In an increasingly complex and interconnected digital information network, organizations can benefit from the acquisition and integration of new data of interest to their business.
The heterogeneity of sources and formats, combined with the high amount of resources, risks making the implementation of a process onerous which, albeit with some simplification, is often banal at its base but must deal with the continuous evolution of its driver.
In fact, it is not uncommon to see the use of manual operations to derive value from unstructured information, with the aim of finding the most immediate solution to a problem in the absence of adequate technological support. This approach, however, requires high time and costs, as well as exposing us to the risk of valorization errors due to the often alienating nature of the collection tasks.
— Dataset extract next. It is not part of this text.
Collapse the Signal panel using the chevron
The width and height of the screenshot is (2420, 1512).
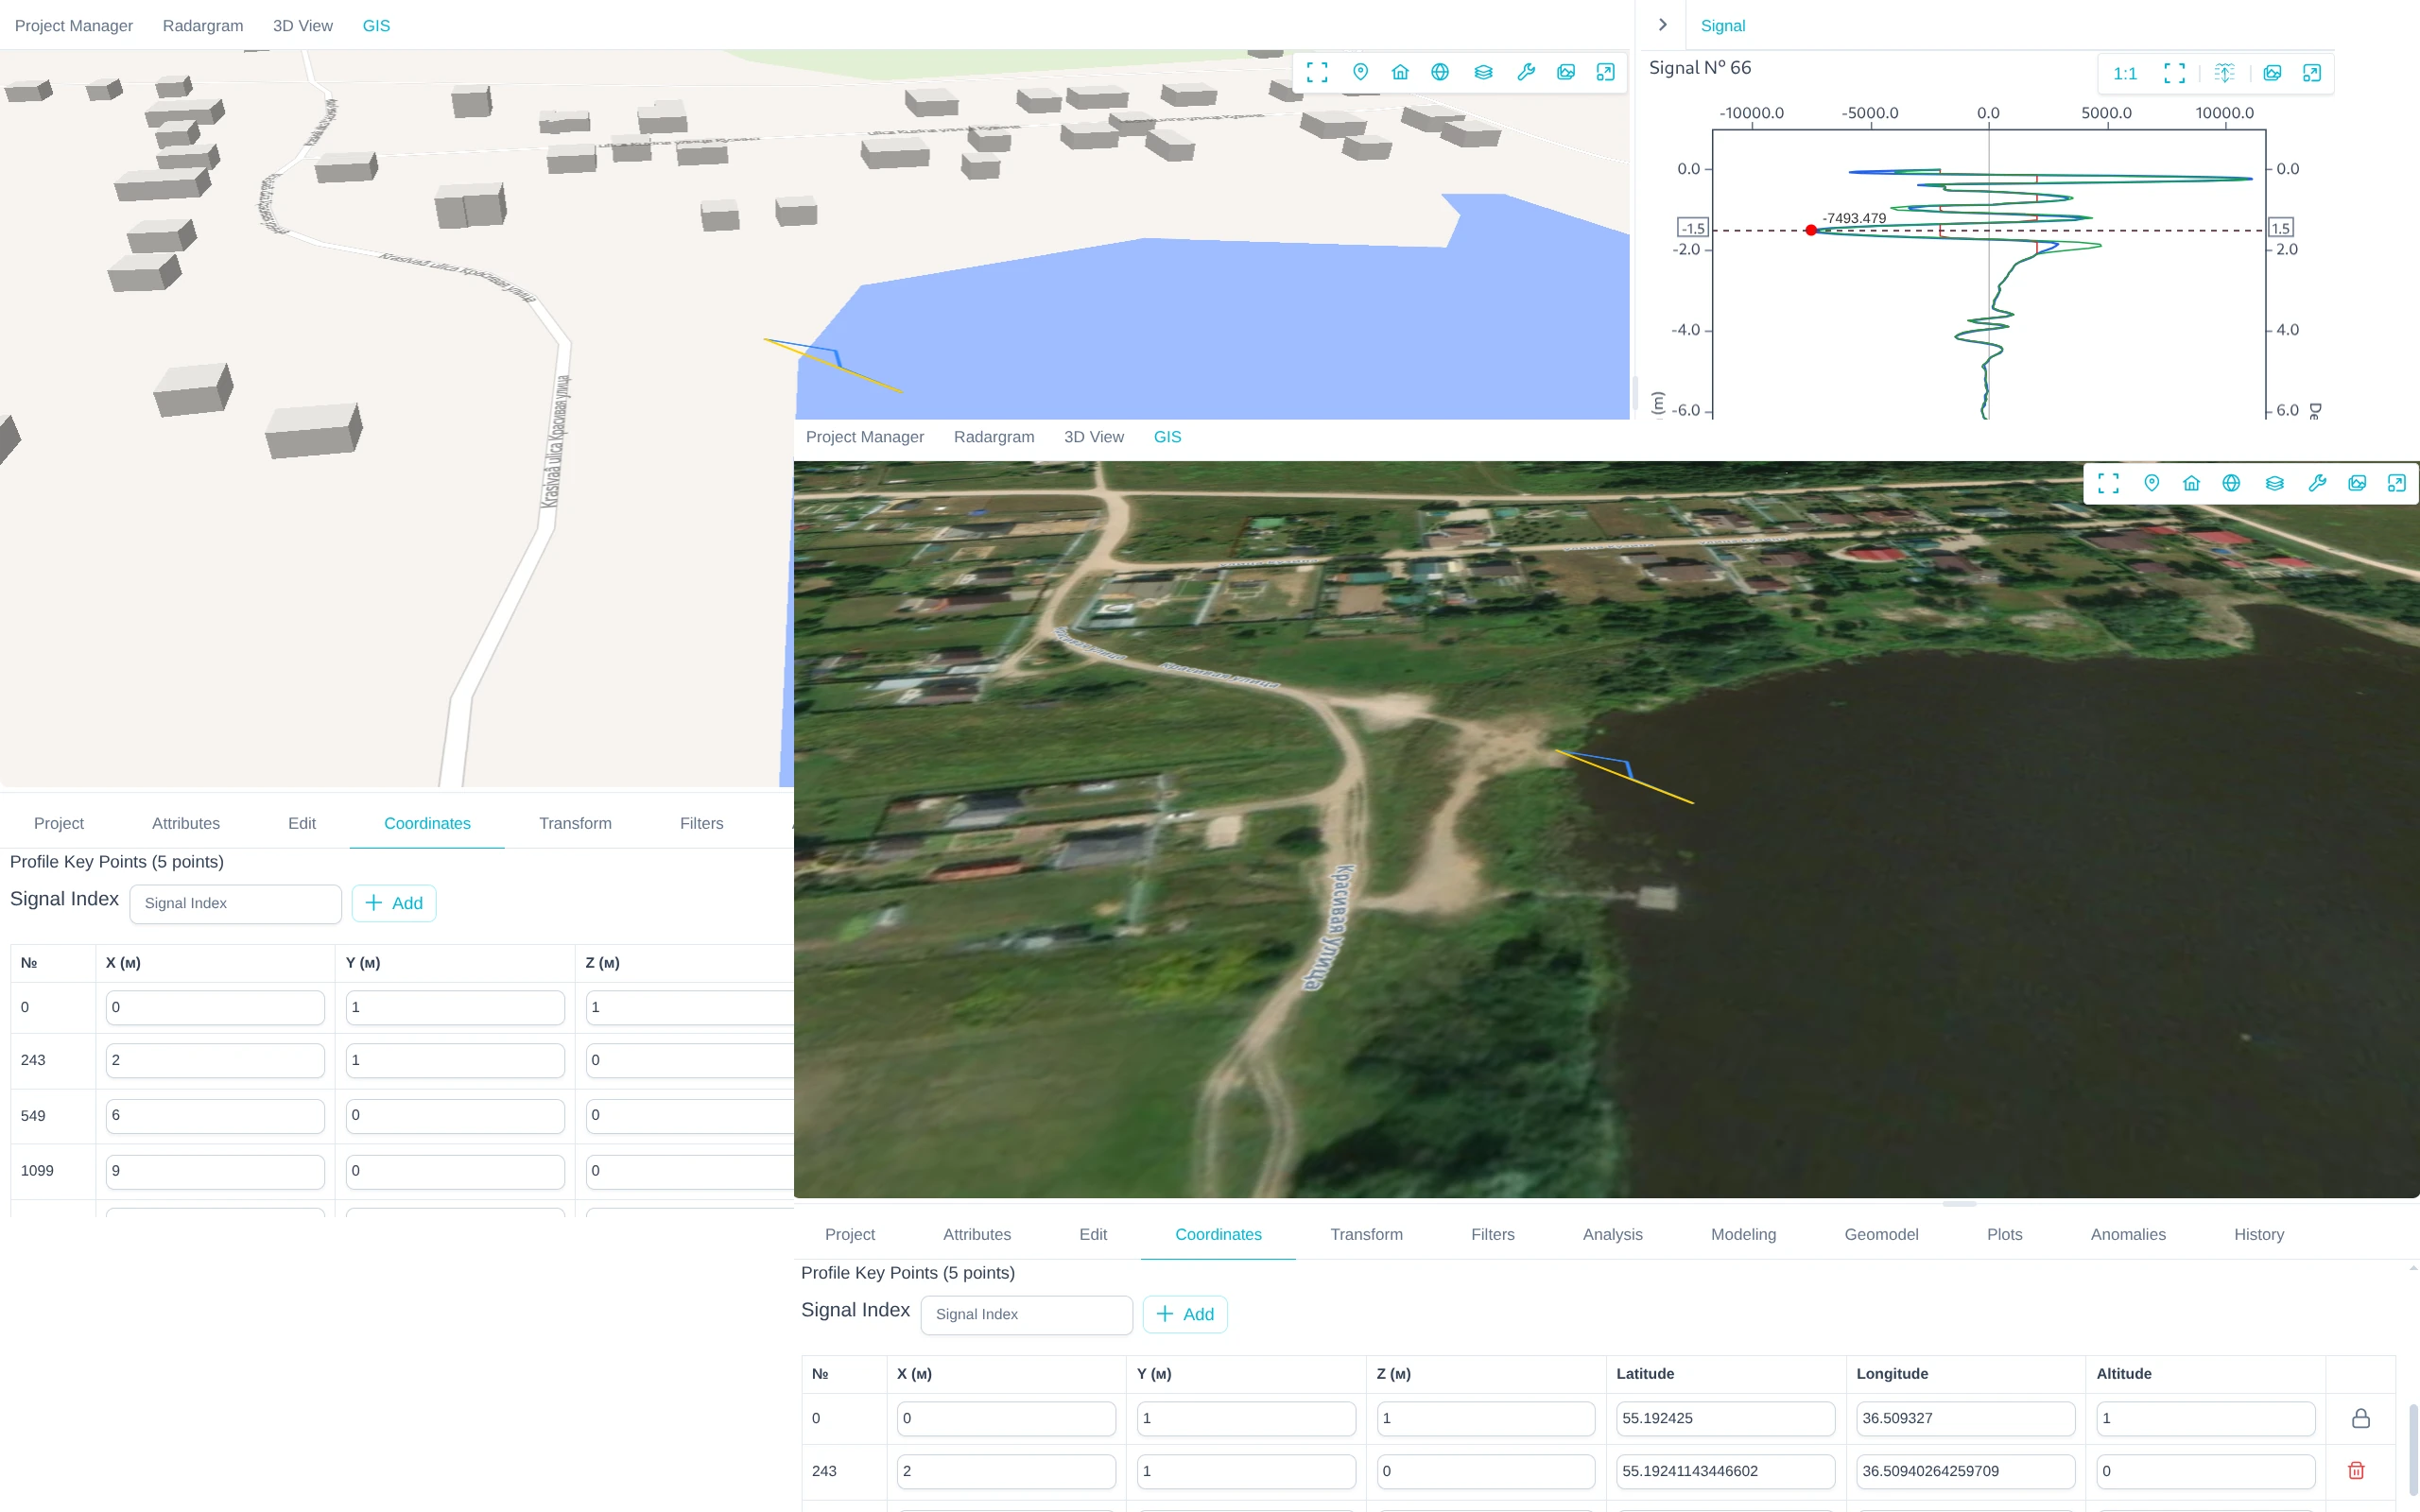click(x=1661, y=24)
To date, there are several software solutions capable of extracting information from unstructured sources, enabling the automation of the process through a predefined series of steps. These solutions often require high and continuous tuning efforts and are typically static approaches. This is the case of solutions capable of recognizing the occurrence of a specific pattern (e.g. the VAT number of a company) in a predefined position (e.g. on the header of an invoice at the top right) but which lose effectiveness if the data is indicated in a different position or with a different label, albeit semantically similar (e.g. using synonyms, abbreviations: VAT number or VAT code, etc.). Clearly these situations can also be handled by extending existing algorithms to incorporate known variations, but it is impossible to handle all possible ones with this approach.
Thanks to the support of AI it is now possible to quickly implement more flexible and effective solutions.